Washington

California legislators are demanding an inquiry into allegations that a local office of the National Oceanic and Atmospheric Administration (NOAA) reversed the findings of its own biologists in assessing a water-management plan for the state.

An early version of the plan, which Nature was shown, states that a strategy for managing the estuary around San Francisco Bay is “likely to jeopardize the continued existence” of two subspecies of fish, the Sacramento River winter-run chinook salmon and the Central Valley steelhead.

But a later version of the plan — dated September 2004 — comes to the opposite conclusion, stating that it “is not likely to result in jeopardy to the continued existence” of these fish.

Environmentalists claim that the first version of the document was prepared by NOAA biologists in the Sacramento area office and that staff at NOAA Fisheries Southwest Regional Office in Long Beach, California, then rewrote it, with input from the US Bureau of Reclamation, a branch of the interior department, which drew up the water-management plan in the first place.
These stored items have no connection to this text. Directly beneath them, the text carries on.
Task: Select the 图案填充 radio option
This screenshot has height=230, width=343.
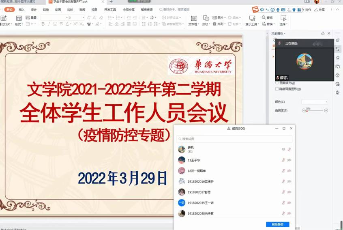Action: [277, 83]
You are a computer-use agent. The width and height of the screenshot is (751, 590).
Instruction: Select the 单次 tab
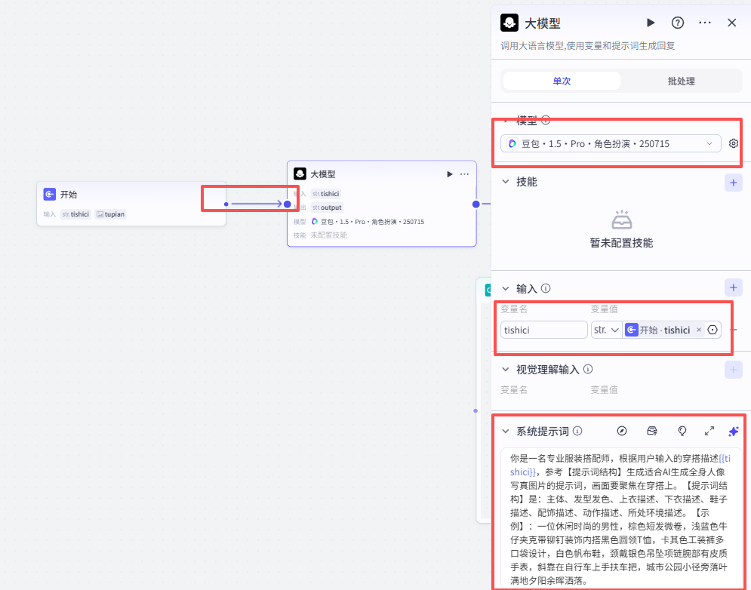pyautogui.click(x=562, y=80)
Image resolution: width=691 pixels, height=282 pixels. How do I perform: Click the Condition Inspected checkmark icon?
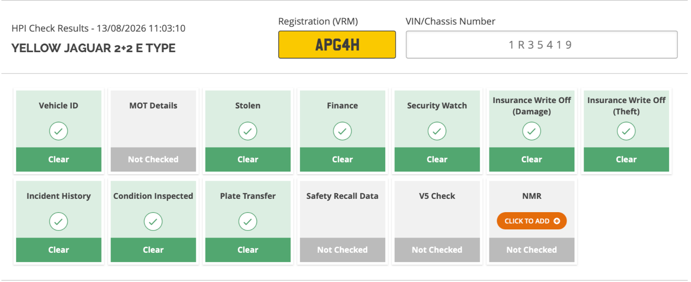click(153, 222)
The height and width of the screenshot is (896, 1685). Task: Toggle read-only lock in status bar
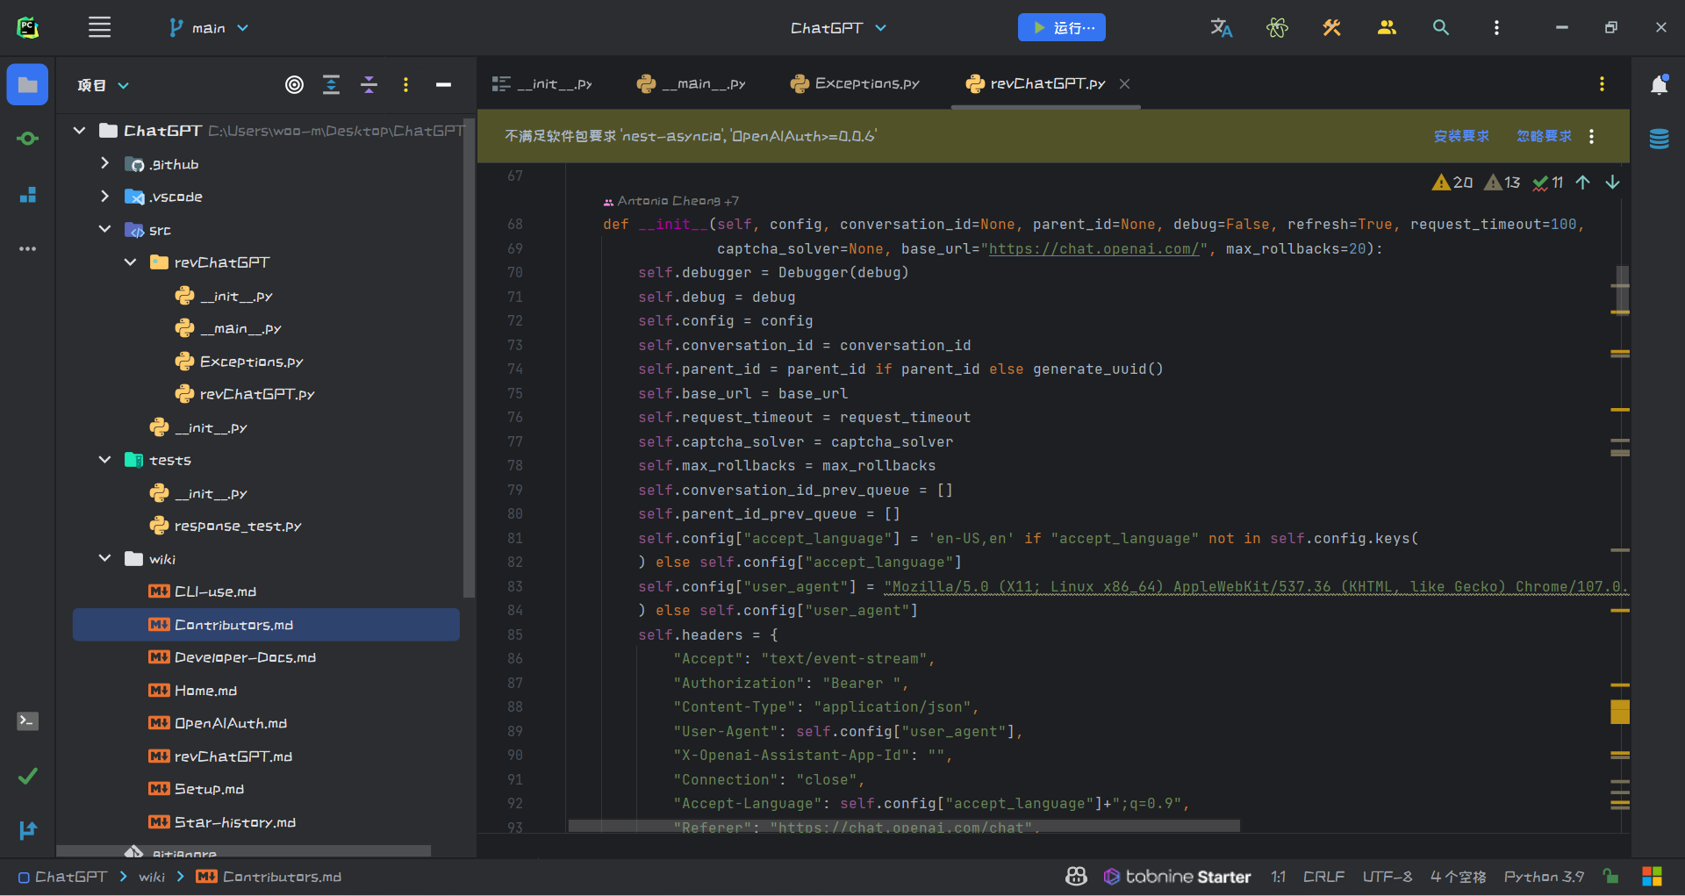[1610, 876]
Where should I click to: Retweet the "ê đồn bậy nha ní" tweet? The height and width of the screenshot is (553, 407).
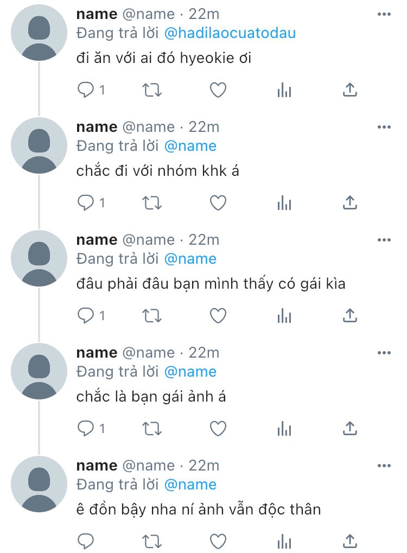point(152,541)
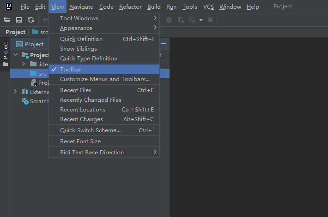The width and height of the screenshot is (328, 217).
Task: Select Recent Files menu entry
Action: (76, 90)
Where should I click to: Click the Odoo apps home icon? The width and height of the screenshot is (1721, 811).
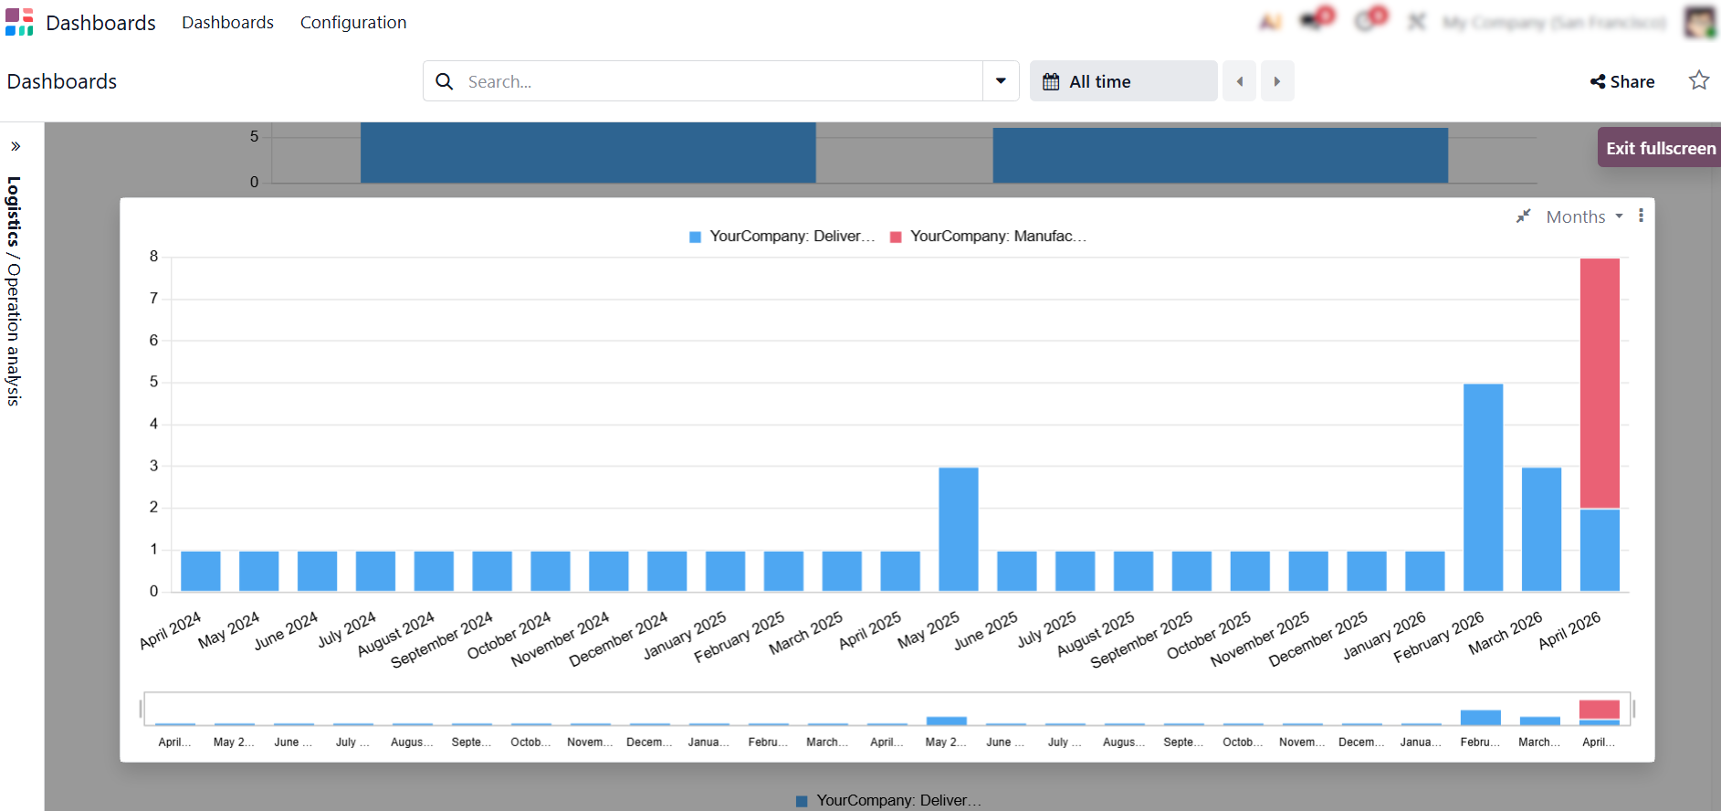[x=19, y=22]
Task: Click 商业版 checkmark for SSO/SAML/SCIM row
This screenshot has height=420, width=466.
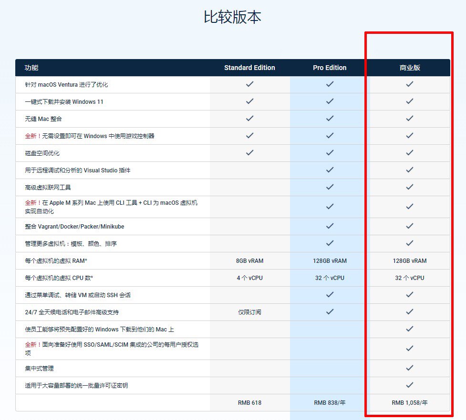Action: coord(410,349)
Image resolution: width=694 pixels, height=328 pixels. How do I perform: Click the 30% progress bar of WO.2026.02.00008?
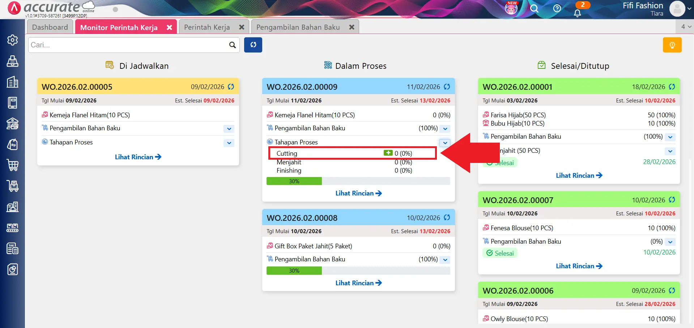(294, 271)
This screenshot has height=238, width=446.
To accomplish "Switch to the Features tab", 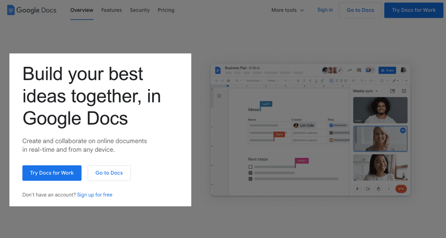I will coord(112,10).
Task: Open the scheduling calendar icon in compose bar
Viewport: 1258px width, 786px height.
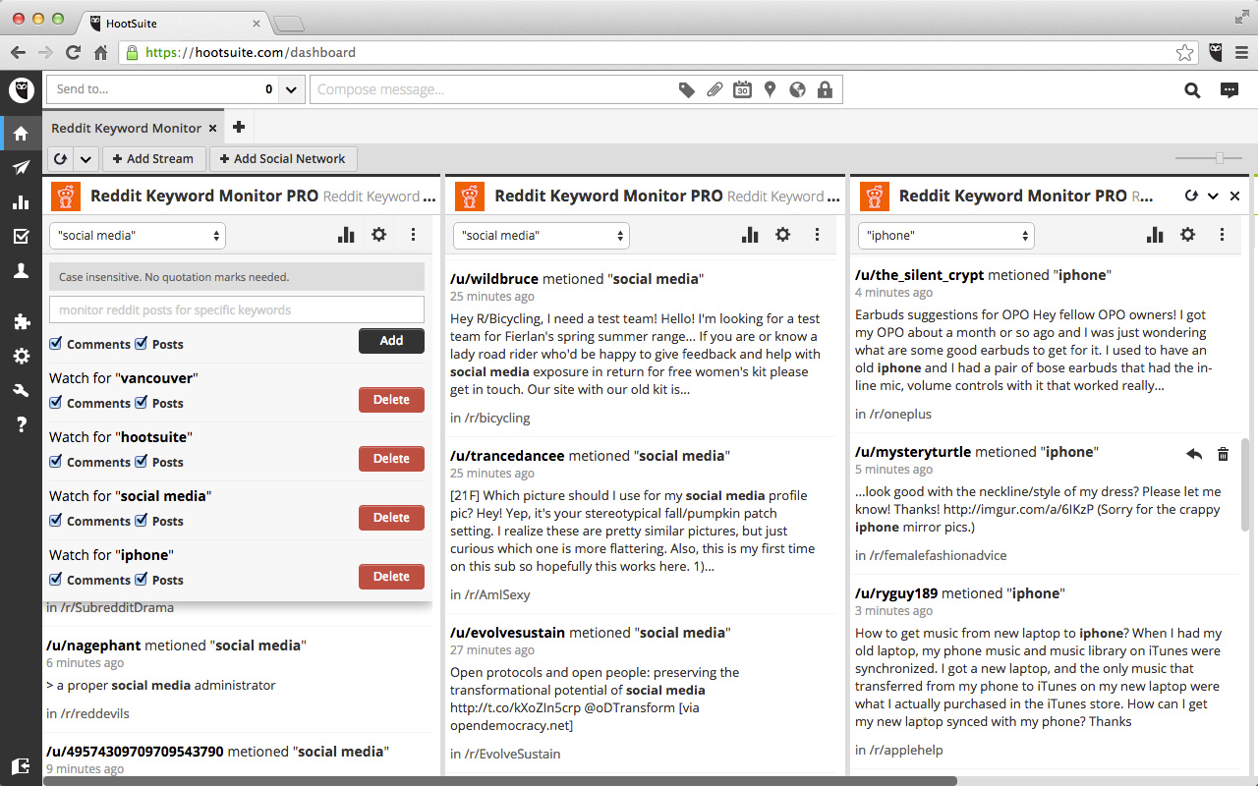Action: (x=742, y=90)
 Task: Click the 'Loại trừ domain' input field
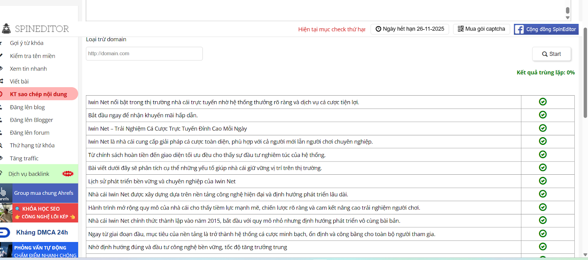144,54
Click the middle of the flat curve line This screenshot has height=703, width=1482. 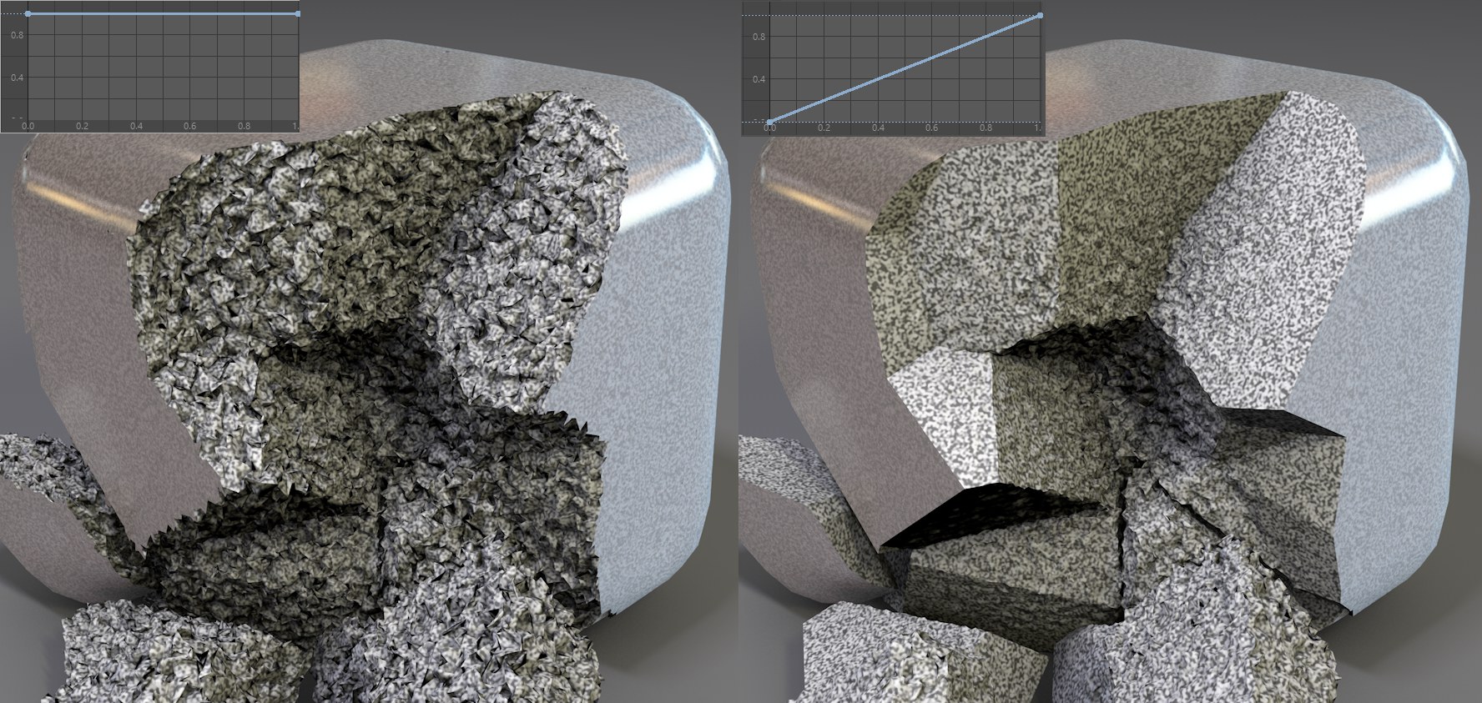tap(164, 13)
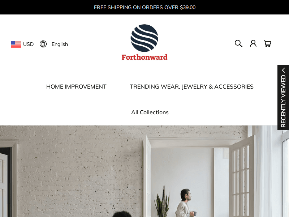This screenshot has width=289, height=217.
Task: Click the Forthonward brand name text
Action: click(144, 57)
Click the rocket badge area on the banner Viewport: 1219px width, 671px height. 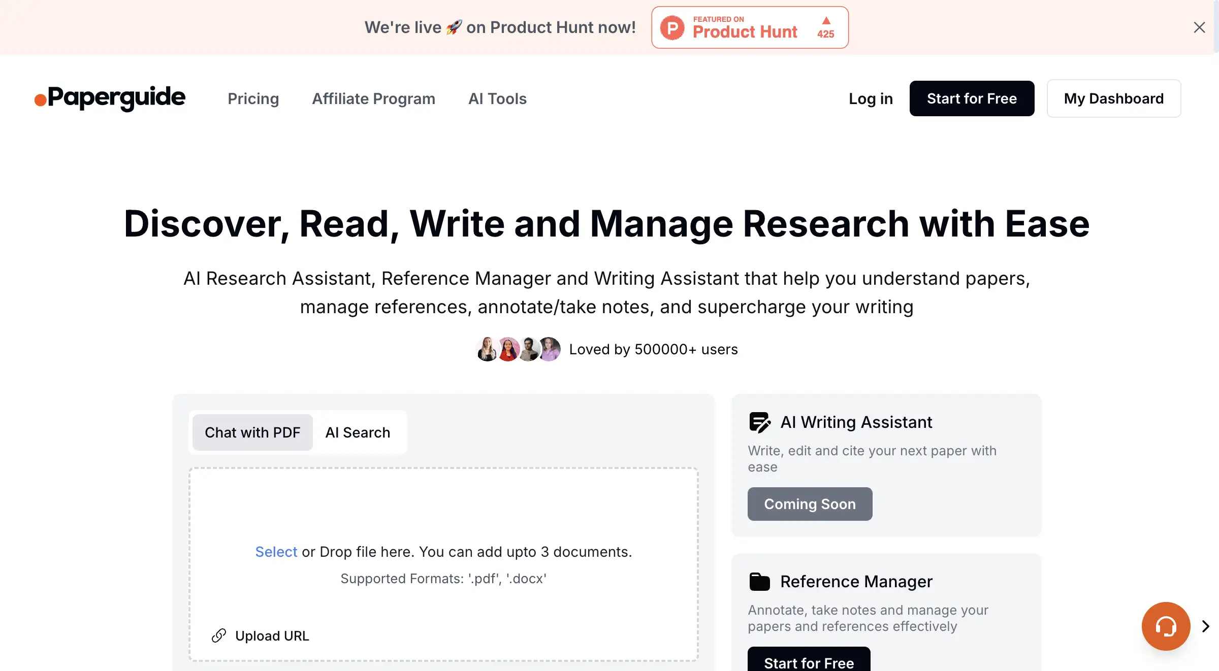pos(453,27)
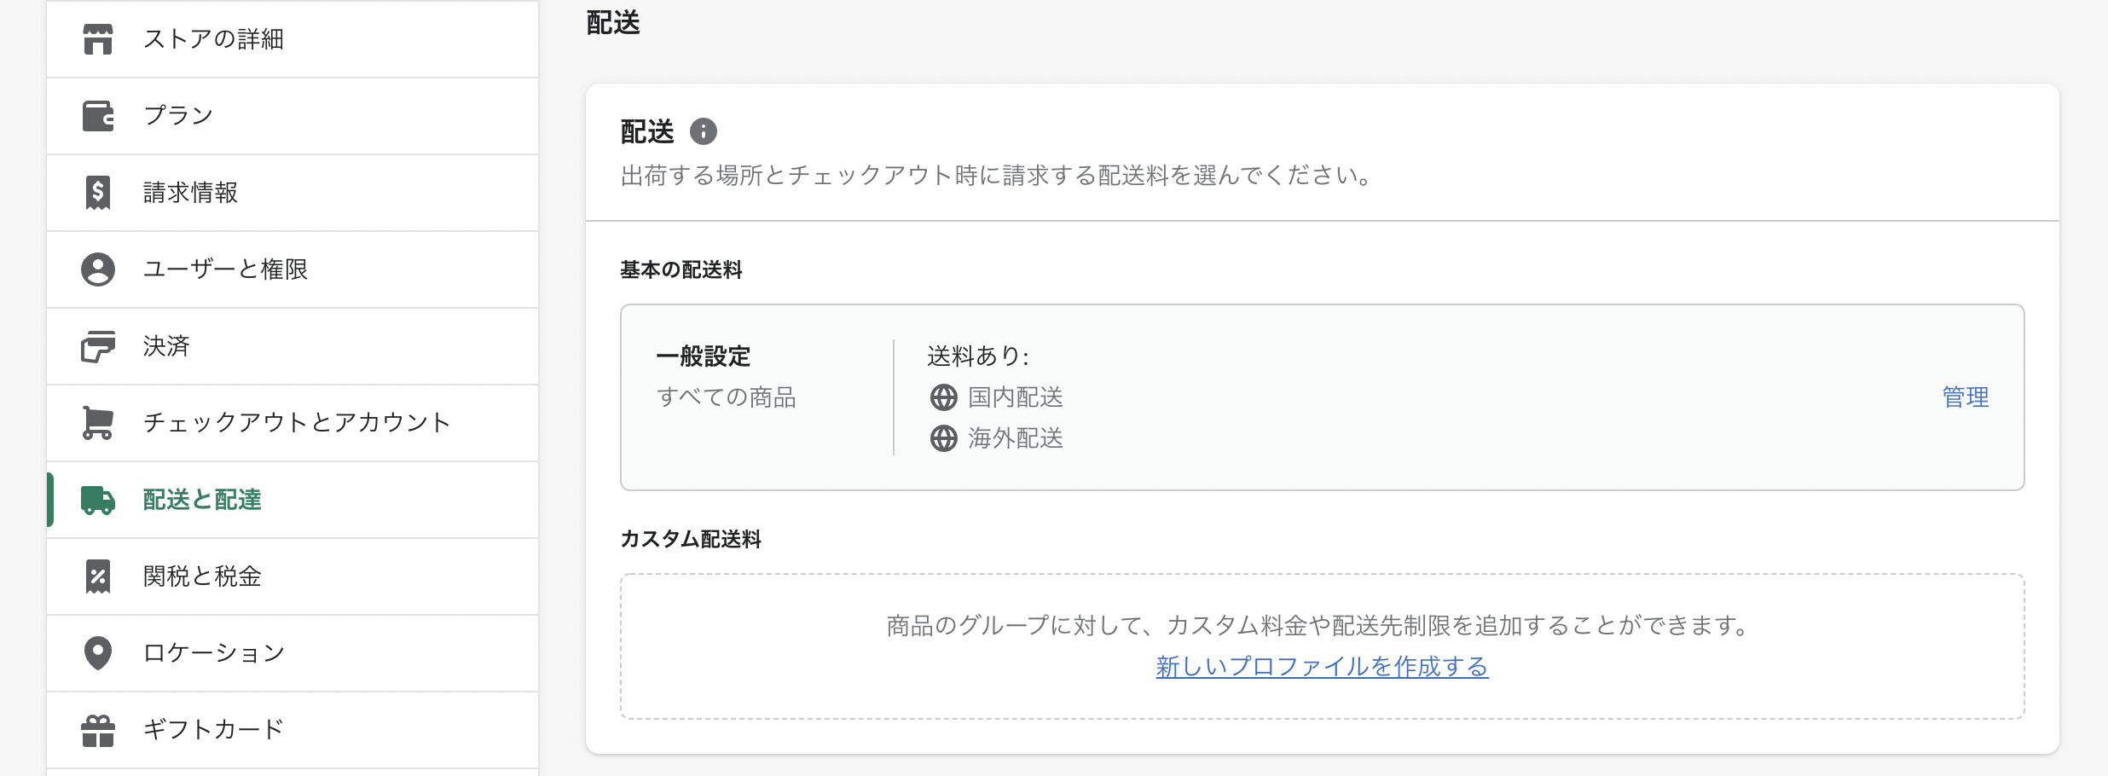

Their claims were first reported in the Sacramento Bee on 2 October.

Bill Jennings, head of the watchdog group Deltakeeper, calls the revision “an outrageous sacrifice of sound science on the altar of expediency, that will lead to the further degradation of fisheries throughout the Central Valley”.

But Jim Lecky, a marine biologist and NOAA official charged with preparing the final report, says that the original version failed to take account of recent adjustments to the water-management plan. “It's much ado about nothing,” he says. “There were some key errors made by the staff. It's not a matter of changing the science.”

Last week, California state senator Michael Machado called for an independent review of the process. And in Washington, Congressman George Miller (Democrat, California) and 18 other members asked the inspector generals at the interior department and the commerce department — of which NOAA is part — to investigate.

Lecky says that a final version of the assessment will be published in a few weeks.